Exclusive Queueing Processes and their Application to Traffic Systems

TL;DR

This paper reviews the Exclusive Queueing Process (EQP), a microscopic model for queues that captures internal density profiles and complex phase behavior, with applications to traffic and pedestrian systems.

Contribution

It provides a comprehensive overview of the EQP, highlighting its complex phase diagram, dependence on update procedures, and potential applications in traffic modeling.

Findings

EQP exhibits a rich, nonuniversal phase diagram.

Behavior on phase transition lines is more complex than fixed-length TASEP.

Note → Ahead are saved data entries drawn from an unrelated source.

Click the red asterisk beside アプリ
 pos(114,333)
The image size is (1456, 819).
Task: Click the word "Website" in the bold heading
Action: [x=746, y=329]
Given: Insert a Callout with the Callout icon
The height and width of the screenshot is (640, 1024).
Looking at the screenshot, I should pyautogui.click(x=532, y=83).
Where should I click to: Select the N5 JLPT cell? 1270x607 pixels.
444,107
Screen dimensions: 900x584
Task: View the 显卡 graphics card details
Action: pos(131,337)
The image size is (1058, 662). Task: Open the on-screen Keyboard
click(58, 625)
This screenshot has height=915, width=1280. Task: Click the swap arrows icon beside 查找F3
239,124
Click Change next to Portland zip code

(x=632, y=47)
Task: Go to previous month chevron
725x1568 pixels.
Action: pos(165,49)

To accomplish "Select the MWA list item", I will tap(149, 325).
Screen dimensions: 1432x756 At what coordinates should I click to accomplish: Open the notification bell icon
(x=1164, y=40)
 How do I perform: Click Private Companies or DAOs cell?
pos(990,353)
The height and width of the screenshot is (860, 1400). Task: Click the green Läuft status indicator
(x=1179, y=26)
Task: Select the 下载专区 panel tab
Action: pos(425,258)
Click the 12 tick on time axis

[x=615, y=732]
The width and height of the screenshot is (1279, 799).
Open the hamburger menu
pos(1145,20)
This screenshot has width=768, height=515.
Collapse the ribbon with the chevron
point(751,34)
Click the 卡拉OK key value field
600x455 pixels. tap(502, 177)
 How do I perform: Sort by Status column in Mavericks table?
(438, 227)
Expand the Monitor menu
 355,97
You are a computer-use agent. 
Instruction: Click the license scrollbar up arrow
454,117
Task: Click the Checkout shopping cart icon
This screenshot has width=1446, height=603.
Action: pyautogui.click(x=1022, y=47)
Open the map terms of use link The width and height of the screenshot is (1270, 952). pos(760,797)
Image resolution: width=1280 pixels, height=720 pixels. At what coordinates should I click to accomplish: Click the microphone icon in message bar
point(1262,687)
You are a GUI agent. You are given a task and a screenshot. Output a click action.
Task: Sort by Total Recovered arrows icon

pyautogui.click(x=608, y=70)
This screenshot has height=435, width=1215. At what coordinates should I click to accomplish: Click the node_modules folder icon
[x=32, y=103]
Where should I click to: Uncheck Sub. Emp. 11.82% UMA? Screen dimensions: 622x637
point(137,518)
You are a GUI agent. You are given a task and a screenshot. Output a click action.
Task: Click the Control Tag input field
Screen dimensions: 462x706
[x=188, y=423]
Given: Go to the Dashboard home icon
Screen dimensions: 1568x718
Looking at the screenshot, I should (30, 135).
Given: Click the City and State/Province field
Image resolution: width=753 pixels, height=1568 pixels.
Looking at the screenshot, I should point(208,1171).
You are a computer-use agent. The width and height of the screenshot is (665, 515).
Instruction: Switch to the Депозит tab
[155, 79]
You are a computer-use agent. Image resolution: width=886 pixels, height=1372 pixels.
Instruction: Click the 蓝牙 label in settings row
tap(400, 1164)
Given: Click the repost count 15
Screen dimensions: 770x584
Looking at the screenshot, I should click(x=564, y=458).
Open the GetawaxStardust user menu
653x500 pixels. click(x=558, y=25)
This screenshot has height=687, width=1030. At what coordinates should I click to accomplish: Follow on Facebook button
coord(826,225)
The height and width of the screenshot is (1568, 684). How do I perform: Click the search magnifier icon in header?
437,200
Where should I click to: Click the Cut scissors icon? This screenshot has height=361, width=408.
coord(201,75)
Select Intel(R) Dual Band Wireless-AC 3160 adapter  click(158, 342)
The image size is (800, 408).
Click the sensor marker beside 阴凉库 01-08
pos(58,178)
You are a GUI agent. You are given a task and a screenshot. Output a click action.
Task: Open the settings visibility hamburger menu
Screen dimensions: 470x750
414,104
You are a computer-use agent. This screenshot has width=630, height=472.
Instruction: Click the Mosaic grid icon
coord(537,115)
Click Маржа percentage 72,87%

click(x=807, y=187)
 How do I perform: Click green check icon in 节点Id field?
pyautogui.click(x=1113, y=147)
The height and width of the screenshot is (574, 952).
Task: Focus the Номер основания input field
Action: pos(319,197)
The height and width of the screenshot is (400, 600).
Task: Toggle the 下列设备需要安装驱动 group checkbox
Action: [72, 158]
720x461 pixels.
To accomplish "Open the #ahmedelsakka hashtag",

The model's properties depend strongly on update procedures.

Abstract

The dynamics of pedestrian crowds has been studied intensively in recent years, both theoretically and empirically. However, in many situations pedestrian crowds are rather static, e.g. due to jamming near bottlenecks or queueing at ticket counters or supermarket checkouts. Classically such queues are often described by the M/M/1 queue that neglects the internal structure (density profile) of the queue by focussing on the system length as the only dynamical variable. This is different in the Exclusive Queueing Process (EQP) in which the queue is considered on a microscopic level. It is equivalent to a Totally Asymmetric Exclusion Process (TASEP) of varying length. The EQP has a surprisingly rich phase diagram with respect to the arrival probability alpha and the service probability beta. The behavior on the phase transition line is much more complex than for the TASEP with a fixed system length. It is nonuniversal and depends strongly on the update procedure used. In this article, we review the main properties of the EQP. We also mention extensions and applications of the EQP and some related models.